Dean ground his teeth, trying to tune Alastair out, trying to remind himself that the face he was wearing wasn’t really his father’s, but it was nearly impossible to not get sucked into the farce at least a little bit. 

“Oh, and Dean, _now_ that John brought up Sammy, we can segue into you getting yelled at for allowing your brother to become Lucifer’s true vessel, won’t that be fun? Do you want to get us started off with that?” 

If there was a time to act, it was now. Dean didn’t have a watch, but it had to be nearly midnight, and Sam was still nowhere to be found. 

“Sammy!” Dean shouted. 

“Oh, did you think we hadn’t found Sam immediately?” Alastair said, giggling. “How adorably naive. Bring him out, boys.”

A few demon lackeys came forward with a final hostage Dean hadn’t been able to see at first. They pulled the thick bag off his head, revealing a comatose Sam, who slouched forward and nearly hit the ground. 
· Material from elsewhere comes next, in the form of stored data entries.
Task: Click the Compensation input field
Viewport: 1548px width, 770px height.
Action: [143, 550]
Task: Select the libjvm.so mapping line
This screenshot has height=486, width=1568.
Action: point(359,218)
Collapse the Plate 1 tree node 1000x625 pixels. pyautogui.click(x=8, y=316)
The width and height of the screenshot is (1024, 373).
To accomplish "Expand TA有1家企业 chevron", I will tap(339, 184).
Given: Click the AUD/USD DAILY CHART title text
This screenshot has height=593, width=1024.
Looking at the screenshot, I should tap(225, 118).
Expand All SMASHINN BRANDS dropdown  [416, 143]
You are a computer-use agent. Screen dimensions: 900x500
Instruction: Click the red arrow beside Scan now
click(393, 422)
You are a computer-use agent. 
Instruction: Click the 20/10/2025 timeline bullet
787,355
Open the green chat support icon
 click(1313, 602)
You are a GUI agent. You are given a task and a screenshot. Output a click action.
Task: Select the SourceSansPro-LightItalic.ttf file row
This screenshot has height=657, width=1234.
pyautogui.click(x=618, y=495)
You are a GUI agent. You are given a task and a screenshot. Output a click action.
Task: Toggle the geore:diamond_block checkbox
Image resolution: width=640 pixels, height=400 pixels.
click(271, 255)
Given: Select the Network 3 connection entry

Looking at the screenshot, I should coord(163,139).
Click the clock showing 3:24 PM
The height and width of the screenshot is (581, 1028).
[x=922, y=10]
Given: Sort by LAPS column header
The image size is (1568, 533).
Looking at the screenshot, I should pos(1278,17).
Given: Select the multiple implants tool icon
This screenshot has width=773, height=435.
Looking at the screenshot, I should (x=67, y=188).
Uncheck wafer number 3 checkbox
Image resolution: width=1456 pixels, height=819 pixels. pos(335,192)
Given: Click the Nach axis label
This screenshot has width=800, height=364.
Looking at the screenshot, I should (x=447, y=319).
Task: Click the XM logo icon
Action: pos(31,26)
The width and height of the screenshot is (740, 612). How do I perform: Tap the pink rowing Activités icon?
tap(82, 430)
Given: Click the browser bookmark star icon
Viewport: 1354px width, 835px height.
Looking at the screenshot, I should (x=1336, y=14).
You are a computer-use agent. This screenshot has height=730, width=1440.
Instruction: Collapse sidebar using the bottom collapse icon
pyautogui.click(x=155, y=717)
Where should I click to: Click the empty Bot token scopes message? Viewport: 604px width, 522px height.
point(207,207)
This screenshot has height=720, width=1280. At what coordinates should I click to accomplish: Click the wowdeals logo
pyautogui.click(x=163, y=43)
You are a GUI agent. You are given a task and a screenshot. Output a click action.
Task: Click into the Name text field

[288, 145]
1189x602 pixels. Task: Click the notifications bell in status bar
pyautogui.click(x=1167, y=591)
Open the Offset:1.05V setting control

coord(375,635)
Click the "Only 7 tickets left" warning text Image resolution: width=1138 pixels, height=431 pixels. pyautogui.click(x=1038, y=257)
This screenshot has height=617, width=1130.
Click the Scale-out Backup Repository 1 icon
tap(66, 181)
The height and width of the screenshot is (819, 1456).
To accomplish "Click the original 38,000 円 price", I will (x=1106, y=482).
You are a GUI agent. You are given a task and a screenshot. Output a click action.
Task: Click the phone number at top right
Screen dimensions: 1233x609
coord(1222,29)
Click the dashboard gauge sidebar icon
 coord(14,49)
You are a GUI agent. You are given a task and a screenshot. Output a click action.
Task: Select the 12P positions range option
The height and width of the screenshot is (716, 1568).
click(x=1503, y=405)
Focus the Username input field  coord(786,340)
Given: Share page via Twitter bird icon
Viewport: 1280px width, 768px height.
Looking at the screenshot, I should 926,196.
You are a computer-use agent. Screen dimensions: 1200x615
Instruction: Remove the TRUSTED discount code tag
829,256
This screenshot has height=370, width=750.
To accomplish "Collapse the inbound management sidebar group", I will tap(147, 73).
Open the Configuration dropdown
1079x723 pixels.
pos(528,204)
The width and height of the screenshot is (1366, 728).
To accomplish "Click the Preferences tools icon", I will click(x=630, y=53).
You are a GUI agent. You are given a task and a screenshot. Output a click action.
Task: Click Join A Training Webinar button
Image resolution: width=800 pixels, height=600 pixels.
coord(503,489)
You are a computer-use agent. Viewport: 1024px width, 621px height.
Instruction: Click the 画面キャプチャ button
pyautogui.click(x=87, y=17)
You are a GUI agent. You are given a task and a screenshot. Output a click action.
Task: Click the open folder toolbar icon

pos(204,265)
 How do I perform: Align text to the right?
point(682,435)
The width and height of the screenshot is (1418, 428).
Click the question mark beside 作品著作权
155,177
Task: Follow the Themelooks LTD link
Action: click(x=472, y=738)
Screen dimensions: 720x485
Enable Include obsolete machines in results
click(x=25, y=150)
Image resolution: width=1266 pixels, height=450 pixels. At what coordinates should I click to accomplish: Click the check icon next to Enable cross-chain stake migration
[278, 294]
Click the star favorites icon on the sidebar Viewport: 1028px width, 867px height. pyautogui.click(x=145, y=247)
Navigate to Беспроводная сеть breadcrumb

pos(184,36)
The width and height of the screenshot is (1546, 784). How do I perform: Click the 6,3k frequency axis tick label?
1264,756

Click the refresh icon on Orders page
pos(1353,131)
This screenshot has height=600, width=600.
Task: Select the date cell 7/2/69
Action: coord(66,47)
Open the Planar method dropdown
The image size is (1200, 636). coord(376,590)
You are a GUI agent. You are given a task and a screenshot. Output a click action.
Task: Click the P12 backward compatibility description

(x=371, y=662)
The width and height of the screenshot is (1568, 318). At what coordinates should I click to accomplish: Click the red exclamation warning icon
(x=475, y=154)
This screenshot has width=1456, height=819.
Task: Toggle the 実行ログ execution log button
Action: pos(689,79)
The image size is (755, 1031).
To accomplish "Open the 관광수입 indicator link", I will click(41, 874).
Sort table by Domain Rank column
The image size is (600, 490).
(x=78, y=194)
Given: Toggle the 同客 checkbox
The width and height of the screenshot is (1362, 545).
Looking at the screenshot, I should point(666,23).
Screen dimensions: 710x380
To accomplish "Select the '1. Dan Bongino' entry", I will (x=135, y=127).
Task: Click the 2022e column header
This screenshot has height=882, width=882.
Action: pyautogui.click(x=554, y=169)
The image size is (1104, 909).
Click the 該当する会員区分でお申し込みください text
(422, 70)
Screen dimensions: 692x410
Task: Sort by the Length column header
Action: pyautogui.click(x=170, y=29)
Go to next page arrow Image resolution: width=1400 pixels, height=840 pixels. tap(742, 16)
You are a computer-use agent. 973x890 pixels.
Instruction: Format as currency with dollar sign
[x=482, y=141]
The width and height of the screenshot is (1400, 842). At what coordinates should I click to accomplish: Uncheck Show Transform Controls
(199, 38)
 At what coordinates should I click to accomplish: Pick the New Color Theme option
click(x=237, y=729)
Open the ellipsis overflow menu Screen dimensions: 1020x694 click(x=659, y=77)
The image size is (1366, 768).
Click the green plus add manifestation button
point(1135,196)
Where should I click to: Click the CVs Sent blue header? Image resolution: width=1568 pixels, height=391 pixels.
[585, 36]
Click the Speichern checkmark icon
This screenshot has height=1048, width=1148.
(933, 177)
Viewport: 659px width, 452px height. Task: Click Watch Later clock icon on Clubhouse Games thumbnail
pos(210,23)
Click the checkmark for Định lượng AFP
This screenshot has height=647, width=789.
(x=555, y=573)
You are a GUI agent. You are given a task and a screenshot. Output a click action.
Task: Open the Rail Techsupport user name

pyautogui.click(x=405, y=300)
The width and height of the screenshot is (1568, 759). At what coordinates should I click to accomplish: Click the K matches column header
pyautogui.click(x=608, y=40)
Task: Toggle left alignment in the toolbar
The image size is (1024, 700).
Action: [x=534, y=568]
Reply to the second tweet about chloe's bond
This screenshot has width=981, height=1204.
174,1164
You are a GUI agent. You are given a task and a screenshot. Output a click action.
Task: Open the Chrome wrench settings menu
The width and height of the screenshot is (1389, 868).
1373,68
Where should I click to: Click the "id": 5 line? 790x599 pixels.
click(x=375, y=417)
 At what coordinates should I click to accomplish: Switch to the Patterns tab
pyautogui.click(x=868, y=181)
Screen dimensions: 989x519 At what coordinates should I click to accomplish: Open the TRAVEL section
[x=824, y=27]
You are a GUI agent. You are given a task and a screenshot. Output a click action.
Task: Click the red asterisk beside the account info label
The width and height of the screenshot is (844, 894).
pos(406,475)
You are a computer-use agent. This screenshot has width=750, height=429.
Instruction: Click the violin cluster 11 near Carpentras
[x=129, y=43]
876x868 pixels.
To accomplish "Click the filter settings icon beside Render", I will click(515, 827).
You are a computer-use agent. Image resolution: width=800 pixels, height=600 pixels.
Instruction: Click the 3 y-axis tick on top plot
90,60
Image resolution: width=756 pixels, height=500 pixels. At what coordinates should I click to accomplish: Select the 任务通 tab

“He’s the last ingredient,” Alastair informed Dean. “We need his blood to summon Death, you see. Really very kind of you to bring him to us. I can always count on you, Dean-o.” 

Two black-clad demons cut into Sam’s arms at the same time, collecting the blood into two identical glass vials. Dean rushed forward on impulse, desperate to try to revive his brother, but three demons came from behind him to hold his arms back, leaving him flailing. 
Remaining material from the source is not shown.